Nicholas Amicucci: On buybacks, you referenced a double-digit free cash flow yield. You did $100 million in Q1, with $1.9 billion remaining through 2028. Should we expect any acceleration to the Q1 pace, particularly as Cornerstone closes and leverage trends below target?

Mac McFarland: When we have the opportunity and can exercise, we like to get in and buy the shares back. $100 million is part of the $2 billion allocation, and we plan to continue at scale over time.

Cole Muller: Slide 12 breaks out the share repurchase impacts. To get there, we will be doing things at scale over time. We are committed.

Operator: Our final question comes from the line of David Keith Arcaro with Morgan Stanley. Your line is now open.

David Keith Arcaro: Could you give any color on what you are hearing from potential counterparties? Are they waiting for more clarity on the backstop procurement? Are there milestones—final PJM rules or running the procurement—that would accelerate contracting?

Terry L. Nutt: It is a balance. There is pretty good consensus now on the reliability backstop; we are talking about details.

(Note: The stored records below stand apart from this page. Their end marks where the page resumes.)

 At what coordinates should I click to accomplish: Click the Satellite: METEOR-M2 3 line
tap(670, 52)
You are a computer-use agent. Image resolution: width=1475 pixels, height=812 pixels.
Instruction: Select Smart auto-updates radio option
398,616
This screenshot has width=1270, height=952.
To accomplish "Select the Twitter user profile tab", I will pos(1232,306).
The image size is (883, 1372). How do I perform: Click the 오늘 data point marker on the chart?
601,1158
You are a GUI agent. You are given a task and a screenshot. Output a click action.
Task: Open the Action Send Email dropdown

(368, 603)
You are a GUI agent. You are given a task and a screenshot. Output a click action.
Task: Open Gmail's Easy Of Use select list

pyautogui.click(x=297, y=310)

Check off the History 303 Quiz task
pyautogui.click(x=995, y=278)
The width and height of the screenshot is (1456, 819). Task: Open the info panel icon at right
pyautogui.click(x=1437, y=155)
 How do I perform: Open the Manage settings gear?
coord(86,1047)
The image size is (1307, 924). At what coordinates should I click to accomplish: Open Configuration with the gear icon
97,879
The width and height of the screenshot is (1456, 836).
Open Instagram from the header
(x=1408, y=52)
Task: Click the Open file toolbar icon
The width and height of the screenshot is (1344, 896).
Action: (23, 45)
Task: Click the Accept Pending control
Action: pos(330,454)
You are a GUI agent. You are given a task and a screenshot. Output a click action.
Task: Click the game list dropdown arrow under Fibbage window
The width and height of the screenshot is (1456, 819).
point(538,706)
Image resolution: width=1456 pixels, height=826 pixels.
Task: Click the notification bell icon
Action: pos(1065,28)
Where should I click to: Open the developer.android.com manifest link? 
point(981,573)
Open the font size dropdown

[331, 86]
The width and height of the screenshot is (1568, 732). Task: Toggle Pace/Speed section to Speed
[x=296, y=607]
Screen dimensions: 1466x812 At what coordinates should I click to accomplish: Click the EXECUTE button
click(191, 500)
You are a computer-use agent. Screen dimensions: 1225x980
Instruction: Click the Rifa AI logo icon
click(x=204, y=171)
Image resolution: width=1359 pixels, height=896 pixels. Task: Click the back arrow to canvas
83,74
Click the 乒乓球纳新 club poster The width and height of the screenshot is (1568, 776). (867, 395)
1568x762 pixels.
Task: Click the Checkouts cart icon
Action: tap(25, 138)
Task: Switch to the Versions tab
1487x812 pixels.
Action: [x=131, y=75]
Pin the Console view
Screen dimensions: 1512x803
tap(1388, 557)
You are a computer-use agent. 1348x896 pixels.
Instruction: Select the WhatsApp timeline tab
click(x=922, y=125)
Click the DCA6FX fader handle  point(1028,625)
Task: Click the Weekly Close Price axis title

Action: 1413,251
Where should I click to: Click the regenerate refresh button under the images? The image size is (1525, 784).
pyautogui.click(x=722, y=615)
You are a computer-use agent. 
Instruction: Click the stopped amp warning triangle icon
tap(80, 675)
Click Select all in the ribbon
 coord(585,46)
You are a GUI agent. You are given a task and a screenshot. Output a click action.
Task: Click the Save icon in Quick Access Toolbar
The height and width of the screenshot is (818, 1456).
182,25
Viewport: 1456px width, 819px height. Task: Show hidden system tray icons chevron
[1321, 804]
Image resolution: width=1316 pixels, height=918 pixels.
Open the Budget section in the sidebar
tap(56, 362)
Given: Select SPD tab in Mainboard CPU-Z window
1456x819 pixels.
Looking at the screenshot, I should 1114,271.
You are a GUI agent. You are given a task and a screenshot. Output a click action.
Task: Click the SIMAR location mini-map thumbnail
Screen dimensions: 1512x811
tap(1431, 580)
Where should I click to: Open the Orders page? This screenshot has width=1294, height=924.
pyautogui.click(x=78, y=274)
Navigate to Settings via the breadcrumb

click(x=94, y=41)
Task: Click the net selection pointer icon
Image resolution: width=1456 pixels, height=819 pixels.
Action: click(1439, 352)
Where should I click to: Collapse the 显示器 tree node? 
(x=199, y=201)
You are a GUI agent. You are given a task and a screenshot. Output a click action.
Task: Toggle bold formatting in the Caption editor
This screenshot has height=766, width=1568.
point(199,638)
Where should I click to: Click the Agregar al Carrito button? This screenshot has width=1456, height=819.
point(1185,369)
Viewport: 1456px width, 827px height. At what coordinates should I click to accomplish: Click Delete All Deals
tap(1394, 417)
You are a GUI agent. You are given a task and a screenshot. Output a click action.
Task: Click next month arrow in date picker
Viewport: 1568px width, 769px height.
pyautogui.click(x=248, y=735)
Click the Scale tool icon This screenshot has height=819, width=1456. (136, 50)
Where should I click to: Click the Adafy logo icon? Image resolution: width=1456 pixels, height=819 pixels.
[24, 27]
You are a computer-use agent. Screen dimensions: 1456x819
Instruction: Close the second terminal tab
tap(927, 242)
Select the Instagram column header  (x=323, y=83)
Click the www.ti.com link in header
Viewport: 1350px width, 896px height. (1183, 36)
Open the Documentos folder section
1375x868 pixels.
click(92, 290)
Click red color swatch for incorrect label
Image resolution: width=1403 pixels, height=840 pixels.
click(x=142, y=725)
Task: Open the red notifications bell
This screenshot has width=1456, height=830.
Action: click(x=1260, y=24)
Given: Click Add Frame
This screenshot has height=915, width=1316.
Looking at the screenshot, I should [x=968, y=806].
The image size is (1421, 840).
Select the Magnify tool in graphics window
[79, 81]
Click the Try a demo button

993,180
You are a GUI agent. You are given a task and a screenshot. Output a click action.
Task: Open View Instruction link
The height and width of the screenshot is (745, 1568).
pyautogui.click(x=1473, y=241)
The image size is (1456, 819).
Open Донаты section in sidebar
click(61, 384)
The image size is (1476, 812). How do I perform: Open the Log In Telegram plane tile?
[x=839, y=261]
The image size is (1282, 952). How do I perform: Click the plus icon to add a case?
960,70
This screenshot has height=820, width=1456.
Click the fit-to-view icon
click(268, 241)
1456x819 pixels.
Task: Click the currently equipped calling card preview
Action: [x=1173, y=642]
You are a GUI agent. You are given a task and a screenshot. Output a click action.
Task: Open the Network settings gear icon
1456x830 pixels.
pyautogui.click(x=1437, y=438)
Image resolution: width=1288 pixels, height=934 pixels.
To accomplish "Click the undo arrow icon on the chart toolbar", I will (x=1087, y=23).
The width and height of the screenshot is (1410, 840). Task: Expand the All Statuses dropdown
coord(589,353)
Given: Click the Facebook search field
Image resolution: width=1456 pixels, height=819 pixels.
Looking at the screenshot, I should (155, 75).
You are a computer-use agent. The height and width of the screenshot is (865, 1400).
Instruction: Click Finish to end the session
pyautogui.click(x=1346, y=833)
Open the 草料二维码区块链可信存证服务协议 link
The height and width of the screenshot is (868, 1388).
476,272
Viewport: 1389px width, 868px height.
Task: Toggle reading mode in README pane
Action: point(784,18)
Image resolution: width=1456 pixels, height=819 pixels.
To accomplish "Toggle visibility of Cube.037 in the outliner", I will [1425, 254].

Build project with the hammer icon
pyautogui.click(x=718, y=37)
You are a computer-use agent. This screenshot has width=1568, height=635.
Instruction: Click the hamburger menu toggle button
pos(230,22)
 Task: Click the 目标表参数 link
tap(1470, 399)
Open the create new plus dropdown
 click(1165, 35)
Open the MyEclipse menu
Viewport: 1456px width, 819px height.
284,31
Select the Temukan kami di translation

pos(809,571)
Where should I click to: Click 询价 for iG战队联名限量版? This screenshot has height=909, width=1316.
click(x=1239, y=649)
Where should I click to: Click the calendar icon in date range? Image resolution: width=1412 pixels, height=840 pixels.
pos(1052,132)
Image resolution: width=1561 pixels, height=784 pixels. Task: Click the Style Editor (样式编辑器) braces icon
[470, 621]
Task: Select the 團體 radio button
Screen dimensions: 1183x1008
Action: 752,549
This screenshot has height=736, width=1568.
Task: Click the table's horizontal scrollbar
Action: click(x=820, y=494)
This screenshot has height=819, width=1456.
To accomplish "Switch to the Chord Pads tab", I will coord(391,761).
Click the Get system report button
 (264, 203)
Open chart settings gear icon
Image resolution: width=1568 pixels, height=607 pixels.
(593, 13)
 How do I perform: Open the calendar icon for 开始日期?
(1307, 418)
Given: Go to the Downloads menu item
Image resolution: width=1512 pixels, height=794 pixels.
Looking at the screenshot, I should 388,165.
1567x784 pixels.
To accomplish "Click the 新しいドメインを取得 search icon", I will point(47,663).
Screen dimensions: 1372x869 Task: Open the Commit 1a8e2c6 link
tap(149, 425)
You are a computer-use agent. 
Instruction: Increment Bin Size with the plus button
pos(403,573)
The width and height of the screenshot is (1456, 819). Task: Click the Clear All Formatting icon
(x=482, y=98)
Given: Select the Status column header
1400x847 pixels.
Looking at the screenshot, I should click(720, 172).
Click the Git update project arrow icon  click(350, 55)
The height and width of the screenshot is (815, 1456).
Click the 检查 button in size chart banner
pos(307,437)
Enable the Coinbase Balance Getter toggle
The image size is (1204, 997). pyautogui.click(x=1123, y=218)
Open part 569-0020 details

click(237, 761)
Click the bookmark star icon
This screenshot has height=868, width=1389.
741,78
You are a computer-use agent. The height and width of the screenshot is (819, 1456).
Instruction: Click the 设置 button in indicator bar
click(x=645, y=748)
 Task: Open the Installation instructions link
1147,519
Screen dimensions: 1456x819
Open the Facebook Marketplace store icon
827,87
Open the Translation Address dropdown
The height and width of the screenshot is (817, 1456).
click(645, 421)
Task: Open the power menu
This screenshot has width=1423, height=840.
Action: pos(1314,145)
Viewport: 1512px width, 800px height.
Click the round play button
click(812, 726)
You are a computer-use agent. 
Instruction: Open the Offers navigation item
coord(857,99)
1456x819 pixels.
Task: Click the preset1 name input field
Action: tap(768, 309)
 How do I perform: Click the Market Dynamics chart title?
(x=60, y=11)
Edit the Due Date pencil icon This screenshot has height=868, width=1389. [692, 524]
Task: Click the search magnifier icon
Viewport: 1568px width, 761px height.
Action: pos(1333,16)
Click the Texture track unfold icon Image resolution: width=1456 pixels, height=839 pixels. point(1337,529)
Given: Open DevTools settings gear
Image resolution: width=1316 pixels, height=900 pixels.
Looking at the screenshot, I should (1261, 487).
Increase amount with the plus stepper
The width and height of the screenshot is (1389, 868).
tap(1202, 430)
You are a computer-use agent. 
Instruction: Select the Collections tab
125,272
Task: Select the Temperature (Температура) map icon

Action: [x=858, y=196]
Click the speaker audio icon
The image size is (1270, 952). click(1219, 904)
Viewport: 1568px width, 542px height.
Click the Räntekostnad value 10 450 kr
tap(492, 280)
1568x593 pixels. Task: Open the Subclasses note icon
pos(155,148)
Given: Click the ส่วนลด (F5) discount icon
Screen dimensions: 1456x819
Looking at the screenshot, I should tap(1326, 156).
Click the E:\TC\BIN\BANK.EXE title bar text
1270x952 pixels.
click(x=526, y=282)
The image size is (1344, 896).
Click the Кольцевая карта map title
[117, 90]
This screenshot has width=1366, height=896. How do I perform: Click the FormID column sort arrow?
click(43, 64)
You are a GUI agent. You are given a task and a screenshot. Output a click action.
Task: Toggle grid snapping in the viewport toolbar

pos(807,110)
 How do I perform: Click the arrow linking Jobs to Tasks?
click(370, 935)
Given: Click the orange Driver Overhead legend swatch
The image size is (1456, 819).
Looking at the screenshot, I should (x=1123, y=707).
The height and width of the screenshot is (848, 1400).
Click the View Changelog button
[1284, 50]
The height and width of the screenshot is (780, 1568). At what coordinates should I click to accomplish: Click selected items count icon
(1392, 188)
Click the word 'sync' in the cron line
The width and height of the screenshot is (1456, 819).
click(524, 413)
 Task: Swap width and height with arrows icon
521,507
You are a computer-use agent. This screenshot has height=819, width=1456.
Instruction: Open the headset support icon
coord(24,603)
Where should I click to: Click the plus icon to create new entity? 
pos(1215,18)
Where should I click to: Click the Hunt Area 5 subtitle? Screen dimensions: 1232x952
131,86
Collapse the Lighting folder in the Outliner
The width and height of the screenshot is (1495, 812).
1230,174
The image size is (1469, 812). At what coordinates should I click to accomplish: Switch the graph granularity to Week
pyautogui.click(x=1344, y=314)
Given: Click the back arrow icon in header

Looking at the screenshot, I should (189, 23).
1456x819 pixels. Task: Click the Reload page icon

Stakeholders, including customers, have gotten comfortable with that. Some discussions have moved more to the hybrid approach—bringing new generation and adding that to the solution mix. We do not think anything is hindering folks from transacting. Would they prefer 100% clarity? Yes. But they also have demand they need to meet for their customer base, so it is a little of both.

Mac McFarland: We have been providing comments on the RVP, including not making it such an extended program. In stakeholder sessions over the last couple of days, PJM started to reformulate timing to be this fall, which we think is good. Anything that brings clarity helps. But capital plans at the hyperscalers are not slowing down. Clarity helps, but it is not necessary. Unfortunately, we are going to have to end it there. I do see that there are a couple more questions in the queue. Apologies to everybody we did not get to—we have run out of time. We appreciate you joining us today and your continued support of Talen Energy Corporation.

In summary, we have a strong 2027–2028 outlook with multiple levers we can pull and further upside from spark spread expansion. We are also hopefully pulling back the curtain a bit to show that we are set up to execute on growth through our development pipeline and the opportunities we have been working on for some time. We are excited about that. We look forward to powering the future. Have a great day.

Operator: Thank you for your participation in today’s conference. This does conclude the program. You may disconnect.